[START OF GIVEN DATA]

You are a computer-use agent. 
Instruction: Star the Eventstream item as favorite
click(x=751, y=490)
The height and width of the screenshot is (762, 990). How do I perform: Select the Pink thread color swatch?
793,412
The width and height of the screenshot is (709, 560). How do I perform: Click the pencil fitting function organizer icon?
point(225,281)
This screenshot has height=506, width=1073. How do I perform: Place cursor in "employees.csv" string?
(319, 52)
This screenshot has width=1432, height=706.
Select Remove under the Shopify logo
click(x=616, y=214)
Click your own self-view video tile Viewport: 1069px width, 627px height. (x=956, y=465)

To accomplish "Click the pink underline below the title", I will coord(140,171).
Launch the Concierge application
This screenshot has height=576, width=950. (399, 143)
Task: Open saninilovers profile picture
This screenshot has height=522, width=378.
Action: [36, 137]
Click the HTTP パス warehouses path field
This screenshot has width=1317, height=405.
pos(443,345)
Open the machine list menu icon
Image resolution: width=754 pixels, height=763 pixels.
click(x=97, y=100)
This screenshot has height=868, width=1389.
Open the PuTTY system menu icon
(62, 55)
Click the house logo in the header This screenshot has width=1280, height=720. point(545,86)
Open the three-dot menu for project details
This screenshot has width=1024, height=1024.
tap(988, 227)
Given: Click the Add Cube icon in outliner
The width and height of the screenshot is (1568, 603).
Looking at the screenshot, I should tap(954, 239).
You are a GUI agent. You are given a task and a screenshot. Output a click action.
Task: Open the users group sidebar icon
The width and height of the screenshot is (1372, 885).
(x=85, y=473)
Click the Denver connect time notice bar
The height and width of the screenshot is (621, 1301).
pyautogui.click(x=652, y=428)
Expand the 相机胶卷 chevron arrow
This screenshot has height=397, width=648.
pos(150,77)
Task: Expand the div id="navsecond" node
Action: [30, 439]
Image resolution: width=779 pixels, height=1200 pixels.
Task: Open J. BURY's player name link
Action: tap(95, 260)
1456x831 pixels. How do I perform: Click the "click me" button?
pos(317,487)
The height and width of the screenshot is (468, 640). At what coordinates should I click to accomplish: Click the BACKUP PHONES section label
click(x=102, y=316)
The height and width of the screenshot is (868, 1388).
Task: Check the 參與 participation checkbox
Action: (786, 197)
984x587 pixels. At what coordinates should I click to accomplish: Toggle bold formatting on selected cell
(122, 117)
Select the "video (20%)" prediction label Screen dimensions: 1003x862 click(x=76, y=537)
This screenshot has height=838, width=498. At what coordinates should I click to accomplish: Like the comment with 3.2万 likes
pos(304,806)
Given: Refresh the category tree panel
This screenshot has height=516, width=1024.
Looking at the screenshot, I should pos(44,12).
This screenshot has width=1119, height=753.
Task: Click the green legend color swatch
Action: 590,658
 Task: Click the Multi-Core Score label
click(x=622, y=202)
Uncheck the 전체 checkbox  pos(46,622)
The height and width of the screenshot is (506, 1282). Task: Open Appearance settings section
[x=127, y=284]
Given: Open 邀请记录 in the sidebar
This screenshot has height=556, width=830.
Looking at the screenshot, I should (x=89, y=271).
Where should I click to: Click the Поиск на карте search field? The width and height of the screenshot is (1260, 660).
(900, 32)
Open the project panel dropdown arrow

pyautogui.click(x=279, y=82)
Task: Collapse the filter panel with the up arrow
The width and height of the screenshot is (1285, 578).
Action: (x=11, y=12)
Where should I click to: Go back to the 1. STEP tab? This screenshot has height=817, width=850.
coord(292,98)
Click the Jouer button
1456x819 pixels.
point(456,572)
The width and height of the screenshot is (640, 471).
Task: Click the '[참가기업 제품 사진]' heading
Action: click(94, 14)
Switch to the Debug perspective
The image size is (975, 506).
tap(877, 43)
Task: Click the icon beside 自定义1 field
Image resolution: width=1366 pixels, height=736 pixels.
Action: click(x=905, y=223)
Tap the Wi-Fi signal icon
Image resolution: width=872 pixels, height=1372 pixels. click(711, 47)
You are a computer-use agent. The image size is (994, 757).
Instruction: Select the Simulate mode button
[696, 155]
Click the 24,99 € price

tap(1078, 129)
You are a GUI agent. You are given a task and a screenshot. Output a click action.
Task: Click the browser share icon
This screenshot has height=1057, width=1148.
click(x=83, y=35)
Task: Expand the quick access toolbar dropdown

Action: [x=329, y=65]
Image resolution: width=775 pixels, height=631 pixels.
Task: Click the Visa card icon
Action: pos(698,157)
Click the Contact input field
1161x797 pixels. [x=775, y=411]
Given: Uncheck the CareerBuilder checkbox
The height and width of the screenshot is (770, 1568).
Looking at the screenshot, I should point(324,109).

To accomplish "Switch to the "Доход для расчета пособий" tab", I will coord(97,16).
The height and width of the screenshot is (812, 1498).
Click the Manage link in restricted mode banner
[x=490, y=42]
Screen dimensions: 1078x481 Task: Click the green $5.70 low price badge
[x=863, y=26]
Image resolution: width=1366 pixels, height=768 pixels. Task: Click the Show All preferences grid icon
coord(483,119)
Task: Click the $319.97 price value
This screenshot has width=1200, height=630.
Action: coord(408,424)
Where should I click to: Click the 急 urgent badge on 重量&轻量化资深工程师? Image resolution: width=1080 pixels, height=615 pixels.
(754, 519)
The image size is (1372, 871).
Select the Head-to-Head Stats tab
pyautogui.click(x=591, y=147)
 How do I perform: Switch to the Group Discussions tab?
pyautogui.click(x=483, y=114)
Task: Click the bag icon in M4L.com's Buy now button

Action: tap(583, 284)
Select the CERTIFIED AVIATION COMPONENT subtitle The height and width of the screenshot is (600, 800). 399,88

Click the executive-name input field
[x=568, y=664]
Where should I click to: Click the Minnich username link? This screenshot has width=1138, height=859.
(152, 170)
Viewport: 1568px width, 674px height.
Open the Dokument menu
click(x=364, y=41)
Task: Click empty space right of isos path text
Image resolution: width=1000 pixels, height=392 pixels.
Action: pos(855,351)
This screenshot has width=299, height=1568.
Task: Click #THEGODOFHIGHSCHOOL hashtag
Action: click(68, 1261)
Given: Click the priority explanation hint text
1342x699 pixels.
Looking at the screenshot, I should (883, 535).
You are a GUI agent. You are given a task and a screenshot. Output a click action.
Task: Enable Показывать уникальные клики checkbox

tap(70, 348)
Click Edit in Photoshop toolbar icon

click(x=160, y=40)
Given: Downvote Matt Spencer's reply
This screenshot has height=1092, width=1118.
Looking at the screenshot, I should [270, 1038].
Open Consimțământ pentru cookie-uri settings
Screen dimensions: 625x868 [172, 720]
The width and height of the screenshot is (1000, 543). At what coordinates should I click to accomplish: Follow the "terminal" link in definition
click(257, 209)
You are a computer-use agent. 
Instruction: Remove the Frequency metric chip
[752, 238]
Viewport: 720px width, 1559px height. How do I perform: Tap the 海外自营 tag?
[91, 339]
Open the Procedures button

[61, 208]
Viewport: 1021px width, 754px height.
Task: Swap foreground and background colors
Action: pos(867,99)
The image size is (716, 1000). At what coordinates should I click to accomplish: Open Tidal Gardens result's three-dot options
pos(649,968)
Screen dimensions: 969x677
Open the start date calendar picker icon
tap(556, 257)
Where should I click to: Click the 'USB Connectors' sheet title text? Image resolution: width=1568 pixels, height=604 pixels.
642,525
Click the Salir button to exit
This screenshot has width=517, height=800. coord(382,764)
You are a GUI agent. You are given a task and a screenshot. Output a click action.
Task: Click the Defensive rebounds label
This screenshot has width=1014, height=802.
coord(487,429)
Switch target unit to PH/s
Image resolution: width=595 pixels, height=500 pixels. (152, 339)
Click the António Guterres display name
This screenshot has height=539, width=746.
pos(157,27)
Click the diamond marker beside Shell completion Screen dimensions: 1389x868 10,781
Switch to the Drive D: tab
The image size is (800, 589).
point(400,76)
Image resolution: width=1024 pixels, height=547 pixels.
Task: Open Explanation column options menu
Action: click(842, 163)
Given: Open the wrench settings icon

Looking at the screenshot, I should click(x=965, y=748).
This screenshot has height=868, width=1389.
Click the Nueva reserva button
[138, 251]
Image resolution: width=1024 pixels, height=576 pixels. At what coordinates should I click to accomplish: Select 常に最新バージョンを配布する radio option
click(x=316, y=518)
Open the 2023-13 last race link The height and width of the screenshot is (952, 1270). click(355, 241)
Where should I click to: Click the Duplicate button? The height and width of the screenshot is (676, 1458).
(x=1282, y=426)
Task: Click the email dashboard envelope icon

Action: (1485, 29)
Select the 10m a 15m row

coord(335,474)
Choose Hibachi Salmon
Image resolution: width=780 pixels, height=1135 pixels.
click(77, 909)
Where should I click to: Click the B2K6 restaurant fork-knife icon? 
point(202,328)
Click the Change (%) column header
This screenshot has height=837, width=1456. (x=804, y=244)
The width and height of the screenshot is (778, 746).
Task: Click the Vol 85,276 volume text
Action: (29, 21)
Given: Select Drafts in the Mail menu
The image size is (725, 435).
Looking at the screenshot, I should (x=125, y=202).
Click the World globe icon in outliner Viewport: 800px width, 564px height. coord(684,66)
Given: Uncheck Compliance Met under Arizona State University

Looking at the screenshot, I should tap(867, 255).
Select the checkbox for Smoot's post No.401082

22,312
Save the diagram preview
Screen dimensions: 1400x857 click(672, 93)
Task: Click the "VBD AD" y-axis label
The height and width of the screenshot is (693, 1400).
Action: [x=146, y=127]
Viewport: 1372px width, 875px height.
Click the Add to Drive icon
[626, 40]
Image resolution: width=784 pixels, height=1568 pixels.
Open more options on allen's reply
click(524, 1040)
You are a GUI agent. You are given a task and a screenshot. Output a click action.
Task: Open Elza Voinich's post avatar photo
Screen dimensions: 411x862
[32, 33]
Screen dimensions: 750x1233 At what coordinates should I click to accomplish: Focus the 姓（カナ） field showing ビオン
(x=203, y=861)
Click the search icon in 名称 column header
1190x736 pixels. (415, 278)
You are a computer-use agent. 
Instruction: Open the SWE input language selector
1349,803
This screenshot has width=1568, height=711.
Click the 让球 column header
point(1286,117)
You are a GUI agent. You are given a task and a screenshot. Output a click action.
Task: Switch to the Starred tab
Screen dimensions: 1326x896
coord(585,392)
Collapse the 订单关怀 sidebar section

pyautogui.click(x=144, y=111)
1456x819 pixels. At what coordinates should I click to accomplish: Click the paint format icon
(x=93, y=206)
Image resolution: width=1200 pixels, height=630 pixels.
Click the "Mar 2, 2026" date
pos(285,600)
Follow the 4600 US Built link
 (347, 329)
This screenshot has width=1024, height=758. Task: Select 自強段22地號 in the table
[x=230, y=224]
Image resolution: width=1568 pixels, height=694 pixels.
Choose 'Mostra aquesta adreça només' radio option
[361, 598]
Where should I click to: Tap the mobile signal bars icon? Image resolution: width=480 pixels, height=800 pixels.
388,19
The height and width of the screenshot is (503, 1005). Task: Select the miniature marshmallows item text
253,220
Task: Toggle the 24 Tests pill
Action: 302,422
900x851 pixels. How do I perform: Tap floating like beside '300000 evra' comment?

[END OF GIVEN DATA]

§ **TASK TO COMPLETE**
Copy out the records from the line containing "Viewport: 1372px width, 875px height." through the end of the records, inclusive, reproducing each line exactly.

§ **OUTPUT OF THE EXERCISE**
Viewport: 1372px width, 875px height.
Click the Add to Drive icon
[626, 40]
Image resolution: width=784 pixels, height=1568 pixels.
Open more options on allen's reply
click(524, 1040)
You are a GUI agent. You are given a task and a screenshot. Output a click action.
Task: Open Elza Voinich's post avatar photo
Screen dimensions: 411x862
[32, 33]
Screen dimensions: 750x1233 At what coordinates should I click to accomplish: Focus the 姓（カナ） field showing ビオン
(x=203, y=861)
Click the search icon in 名称 column header
1190x736 pixels. (415, 278)
You are a computer-use agent. 
Instruction: Open the SWE input language selector
1349,803
This screenshot has width=1568, height=711.
Click the 让球 column header
point(1286,117)
You are a GUI agent. You are given a task and a screenshot. Output a click action.
Task: Switch to the Starred tab
Screen dimensions: 1326x896
coord(585,392)
Collapse the 订单关怀 sidebar section

pyautogui.click(x=144, y=111)
1456x819 pixels. At what coordinates should I click to accomplish: Click the paint format icon
(x=93, y=206)
Image resolution: width=1200 pixels, height=630 pixels.
Click the "Mar 2, 2026" date
pos(285,600)
Follow the 4600 US Built link
 (347, 329)
This screenshot has width=1024, height=758. Task: Select 自強段22地號 in the table
[x=230, y=224]
Image resolution: width=1568 pixels, height=694 pixels.
Choose 'Mostra aquesta adreça només' radio option
[361, 598]
Where should I click to: Tap the mobile signal bars icon? Image resolution: width=480 pixels, height=800 pixels.
388,19
The height and width of the screenshot is (503, 1005). Task: Select the miniature marshmallows item text
253,220
Task: Toggle the 24 Tests pill
Action: 302,422
900x851 pixels. How do I perform: Tap floating like beside '300000 evra' comment?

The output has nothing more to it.